The first, authorize_registration is called whenever it receives a registration request from an agent. It’s sort of an additional layer of access control. You can (and probably should, depending on how trustworthy agents in your cluster are) solve access control on two levels:

  • Create user and permissions for each agent in your message broker, e.g. for RabbitMQ using rabbitmqctl.
  • Check a registration. When an agent registers, the cluster calls authorize_registration on the security module specified. The default implementation will just accept any registration. The argument is a registration packet which contains the agent’s identity, services, tags, and status. It’s up to you to deal with that information. Again, depending on how trustworthy agents in your cluster are, this information should not be fully relied on as it could be modified in code by a third-party. It should not be the only way of ensuring that only valid agents register in your cluster. If the method returns anything that’s not considered false the registration will pass.

To authorize requests and pushes from agents to other agents (or every other client that uses MapperProxy to push requests into the cluster), authorize_request is called with the according request or push object, see packets.rb for all the info on what attributes you have access to. This way you can limit access from agents to other agents and their services. Again, this information can be forged on an agent, manipulating their own identity to get access to something you’re trying to block access to. If you need a fully reliable authorization system, it’s best to add an additional layer of protection, e.g. one-time access tokens that are part of the payload.

To specify a SecurityProvider for your mapper, you need to start a mapper manually using Nanite.start_mapper. Before starting it, you need to specify the provider implementation using Nanite::SecurityProvider.register(CustomProvider).

Other protection means

Agents have a —secure option. It’s a neat addition to doing fine-grained access control using RabbitMQ’s ACLs. When set this option will ensure that agents don’t need configuration rights on queues like heartbeat, request and registration. They do still need write access on these queues. Since reducing the rights required to be part of the cluster is a desirable situation, using this option is recommended. It reduces ACLs required by your agents to just their own queue and (if you’re using requests and not just pushes) the mappers queues as well.

Encrypting Messaging Using SSL

Authorizing requests is one thing, but that still doesn’t give you the safety of ensuring that a message is really coming from the agent it says it’s from. Nanite comes with built-in support for just that, using RSA keys for encryption and X.509 certificates for signing any kind of packets. When switching the transport format to ‘secure’, any kind of message will be signed and optionally encrypted, so both agents and mappers need to be switched to that format. Both have a command line option —format where you can just specify ‘secure’. Should you run mappers or agents manually, you can specify the option :format => 'secure' when starting or initializing them.
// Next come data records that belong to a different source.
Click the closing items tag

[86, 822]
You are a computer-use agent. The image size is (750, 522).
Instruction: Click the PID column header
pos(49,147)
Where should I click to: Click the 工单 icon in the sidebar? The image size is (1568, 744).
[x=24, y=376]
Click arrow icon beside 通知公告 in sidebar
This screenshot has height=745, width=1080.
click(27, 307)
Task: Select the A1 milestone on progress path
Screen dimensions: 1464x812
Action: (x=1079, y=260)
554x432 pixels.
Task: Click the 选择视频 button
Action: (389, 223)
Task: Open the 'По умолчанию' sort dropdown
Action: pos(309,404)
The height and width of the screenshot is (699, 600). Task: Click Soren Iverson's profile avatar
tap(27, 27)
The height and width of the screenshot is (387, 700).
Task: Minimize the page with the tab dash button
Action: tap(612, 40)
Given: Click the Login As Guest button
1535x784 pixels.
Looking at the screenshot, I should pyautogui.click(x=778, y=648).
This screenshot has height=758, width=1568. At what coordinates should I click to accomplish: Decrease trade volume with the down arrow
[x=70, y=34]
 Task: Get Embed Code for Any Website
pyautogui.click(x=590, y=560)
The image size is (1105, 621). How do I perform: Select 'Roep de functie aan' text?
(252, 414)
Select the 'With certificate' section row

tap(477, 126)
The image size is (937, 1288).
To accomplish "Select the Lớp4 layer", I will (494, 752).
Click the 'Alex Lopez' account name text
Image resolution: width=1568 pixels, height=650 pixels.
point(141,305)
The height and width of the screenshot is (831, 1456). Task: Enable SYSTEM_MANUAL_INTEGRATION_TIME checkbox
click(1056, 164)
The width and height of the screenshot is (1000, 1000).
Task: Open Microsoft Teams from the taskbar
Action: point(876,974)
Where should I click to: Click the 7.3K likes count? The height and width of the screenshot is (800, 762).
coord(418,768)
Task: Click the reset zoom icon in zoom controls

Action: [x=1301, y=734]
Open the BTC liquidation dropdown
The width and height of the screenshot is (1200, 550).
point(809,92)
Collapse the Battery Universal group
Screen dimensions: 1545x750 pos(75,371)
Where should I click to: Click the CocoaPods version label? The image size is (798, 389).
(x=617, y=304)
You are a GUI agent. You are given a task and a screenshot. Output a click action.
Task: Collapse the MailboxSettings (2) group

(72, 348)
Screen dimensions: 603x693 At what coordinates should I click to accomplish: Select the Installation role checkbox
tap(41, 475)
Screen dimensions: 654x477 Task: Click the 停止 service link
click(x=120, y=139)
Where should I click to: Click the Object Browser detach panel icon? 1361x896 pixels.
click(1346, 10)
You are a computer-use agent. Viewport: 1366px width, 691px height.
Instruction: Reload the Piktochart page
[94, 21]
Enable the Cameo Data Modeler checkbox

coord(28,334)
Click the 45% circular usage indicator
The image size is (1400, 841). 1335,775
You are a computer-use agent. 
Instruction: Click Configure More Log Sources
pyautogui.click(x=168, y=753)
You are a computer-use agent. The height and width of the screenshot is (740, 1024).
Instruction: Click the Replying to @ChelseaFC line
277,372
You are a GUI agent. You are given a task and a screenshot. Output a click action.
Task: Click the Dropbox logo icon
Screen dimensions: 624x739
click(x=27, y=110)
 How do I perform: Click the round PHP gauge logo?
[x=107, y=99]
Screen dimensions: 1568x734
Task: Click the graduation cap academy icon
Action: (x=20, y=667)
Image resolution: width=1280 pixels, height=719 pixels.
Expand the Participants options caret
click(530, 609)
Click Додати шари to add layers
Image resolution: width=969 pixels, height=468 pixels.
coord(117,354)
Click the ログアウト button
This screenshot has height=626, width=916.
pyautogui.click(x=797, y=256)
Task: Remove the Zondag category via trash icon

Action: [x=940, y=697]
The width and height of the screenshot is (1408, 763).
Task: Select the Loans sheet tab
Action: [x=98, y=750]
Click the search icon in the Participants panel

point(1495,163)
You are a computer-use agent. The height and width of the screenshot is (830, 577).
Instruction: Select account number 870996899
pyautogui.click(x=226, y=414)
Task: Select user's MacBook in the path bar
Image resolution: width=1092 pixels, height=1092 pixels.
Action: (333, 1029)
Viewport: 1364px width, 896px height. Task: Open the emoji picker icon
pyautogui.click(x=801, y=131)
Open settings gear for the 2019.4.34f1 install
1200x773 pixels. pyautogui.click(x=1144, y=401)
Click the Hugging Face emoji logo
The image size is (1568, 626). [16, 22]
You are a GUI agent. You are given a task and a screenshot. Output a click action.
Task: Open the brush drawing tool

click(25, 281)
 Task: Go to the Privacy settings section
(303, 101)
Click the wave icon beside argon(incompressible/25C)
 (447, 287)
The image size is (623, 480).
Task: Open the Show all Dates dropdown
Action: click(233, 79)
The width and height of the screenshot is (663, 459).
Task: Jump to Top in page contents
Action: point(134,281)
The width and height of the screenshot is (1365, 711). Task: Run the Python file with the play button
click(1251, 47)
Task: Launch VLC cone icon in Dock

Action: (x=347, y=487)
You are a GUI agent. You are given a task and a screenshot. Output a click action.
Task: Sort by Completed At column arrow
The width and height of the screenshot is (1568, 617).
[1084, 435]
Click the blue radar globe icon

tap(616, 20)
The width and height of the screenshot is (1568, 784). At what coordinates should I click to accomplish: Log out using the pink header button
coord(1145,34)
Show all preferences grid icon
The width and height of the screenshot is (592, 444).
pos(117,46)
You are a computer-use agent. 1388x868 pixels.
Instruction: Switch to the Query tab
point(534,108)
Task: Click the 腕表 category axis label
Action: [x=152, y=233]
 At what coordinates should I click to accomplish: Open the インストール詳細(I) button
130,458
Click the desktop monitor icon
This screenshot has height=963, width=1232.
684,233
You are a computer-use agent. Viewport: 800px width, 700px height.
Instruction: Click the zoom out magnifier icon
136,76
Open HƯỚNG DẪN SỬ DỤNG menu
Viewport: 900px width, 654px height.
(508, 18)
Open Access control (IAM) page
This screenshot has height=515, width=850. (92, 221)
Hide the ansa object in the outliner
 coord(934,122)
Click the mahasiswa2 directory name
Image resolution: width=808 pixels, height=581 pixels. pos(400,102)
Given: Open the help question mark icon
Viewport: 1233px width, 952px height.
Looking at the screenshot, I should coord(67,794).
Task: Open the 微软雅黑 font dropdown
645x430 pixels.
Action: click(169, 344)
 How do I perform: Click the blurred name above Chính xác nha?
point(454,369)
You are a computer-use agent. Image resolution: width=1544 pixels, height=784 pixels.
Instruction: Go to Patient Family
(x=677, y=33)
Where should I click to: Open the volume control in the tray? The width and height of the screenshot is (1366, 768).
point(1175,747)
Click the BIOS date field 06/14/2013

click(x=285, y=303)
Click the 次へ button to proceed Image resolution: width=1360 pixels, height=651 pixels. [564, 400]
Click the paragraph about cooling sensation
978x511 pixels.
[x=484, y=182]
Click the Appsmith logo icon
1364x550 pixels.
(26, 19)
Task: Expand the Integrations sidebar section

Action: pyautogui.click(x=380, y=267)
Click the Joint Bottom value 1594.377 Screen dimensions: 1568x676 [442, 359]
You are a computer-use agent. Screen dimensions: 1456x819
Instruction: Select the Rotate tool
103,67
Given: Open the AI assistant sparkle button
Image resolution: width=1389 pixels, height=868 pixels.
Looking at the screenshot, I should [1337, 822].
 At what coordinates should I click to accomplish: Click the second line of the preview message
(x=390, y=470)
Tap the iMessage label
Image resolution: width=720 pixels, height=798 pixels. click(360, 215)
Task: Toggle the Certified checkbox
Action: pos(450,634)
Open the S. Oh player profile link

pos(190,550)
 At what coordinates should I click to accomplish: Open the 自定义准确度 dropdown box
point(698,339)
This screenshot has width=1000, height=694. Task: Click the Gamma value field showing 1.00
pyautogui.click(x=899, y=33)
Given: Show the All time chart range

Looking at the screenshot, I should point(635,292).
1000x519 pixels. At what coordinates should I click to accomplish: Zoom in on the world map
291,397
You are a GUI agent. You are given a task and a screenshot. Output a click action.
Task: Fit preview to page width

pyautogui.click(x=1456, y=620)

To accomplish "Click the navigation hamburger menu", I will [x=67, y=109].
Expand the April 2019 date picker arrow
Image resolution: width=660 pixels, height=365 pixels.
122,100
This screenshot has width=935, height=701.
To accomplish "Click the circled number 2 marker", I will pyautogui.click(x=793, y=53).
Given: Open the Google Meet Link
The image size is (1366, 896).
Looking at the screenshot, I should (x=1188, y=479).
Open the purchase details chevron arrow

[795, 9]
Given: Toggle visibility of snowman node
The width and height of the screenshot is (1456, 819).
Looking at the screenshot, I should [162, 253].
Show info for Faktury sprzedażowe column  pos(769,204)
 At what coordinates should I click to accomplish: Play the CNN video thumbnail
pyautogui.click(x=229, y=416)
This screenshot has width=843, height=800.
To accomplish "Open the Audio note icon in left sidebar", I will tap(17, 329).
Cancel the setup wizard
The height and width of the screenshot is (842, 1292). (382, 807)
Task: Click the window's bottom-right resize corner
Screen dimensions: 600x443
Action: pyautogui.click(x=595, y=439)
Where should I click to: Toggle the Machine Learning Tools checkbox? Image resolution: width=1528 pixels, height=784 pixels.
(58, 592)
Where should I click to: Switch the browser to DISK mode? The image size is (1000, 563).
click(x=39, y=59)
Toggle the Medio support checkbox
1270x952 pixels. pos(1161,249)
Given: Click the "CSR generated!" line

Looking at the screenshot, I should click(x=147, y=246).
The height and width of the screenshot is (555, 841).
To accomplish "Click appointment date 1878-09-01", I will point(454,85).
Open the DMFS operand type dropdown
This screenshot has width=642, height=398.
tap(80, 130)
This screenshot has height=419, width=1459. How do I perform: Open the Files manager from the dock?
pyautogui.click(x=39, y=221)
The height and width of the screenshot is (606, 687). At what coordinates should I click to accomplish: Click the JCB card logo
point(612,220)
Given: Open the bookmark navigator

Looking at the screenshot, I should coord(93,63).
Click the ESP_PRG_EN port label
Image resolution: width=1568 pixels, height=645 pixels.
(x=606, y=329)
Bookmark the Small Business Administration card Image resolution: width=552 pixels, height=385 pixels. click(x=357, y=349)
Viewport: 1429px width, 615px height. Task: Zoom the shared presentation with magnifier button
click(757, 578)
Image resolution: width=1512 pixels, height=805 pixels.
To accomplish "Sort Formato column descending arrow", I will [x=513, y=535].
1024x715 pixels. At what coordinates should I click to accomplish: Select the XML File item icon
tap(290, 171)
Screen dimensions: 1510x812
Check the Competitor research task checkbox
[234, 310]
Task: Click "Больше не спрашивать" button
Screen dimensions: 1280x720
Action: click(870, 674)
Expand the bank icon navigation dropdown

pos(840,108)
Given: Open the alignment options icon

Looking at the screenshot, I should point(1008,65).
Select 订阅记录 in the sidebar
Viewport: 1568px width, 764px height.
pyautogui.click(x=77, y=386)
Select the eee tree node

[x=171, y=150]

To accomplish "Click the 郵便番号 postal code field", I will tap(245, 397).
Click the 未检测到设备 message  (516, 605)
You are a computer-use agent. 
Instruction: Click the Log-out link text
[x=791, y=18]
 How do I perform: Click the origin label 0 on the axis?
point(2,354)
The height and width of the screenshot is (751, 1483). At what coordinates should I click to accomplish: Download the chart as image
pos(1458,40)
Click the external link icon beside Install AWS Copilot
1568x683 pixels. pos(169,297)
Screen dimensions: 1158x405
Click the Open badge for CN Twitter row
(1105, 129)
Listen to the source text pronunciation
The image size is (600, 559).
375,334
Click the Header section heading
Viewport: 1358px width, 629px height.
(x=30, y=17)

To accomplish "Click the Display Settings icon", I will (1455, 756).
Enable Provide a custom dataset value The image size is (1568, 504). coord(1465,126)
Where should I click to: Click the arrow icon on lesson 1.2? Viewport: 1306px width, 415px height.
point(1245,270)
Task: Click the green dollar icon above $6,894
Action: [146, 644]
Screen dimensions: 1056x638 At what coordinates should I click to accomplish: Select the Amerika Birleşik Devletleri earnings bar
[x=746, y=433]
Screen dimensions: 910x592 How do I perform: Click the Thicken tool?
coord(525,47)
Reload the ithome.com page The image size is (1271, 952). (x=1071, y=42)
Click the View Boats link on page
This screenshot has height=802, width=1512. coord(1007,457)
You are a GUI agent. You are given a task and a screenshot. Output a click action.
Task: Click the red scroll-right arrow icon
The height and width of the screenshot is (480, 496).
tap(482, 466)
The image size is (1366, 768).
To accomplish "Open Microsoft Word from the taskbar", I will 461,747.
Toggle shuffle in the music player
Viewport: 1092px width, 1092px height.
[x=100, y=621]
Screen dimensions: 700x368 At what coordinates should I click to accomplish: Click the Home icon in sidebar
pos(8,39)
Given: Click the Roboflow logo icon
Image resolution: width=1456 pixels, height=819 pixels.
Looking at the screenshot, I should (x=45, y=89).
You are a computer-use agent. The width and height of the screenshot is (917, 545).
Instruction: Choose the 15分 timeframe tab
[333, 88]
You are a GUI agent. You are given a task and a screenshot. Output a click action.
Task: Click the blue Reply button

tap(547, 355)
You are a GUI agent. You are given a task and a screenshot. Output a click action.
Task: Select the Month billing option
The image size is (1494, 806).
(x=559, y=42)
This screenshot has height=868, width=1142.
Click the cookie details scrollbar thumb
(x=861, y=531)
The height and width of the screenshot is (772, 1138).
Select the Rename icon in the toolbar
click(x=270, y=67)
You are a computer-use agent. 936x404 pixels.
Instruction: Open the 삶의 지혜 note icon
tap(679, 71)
The process of setting up secure communication on both ends is still a bit tedious, but quite flexible.

Basic Ingredients

You need a pair of keys and a certificate for all identities in your cluster. They don’t need to be different for each member, the serializer just needs to find the right certificate for an identity.

You can generate a pair of keys using either OpenSSL, or just use the built-in classes if you like automating it in code:

rsa_key = Nanite::RsaKeyPair.new
dn = Nanite::DistinguishedName.new(
   'C' => 'US',
  'ST' => 'CA',
  'L'  => 'San Francisco',
  'O'  => 'Nanite',
  'OU' => 'The Ants',
  'CN' => 'example.com/emailAddress=cluster@example.com'
certificate = Nanite::Certificate.new(rsa_key, dn, dn)

You need to hold on to the certificate and the private key generated (rsa_key). To get the PEM data of both just call the method data on them. That’s all the data you need for later. The certificate and key objects can be restored from them at any time. The key is required on the mapper or agent, and is his personal key he uses to sign and decrypt messages.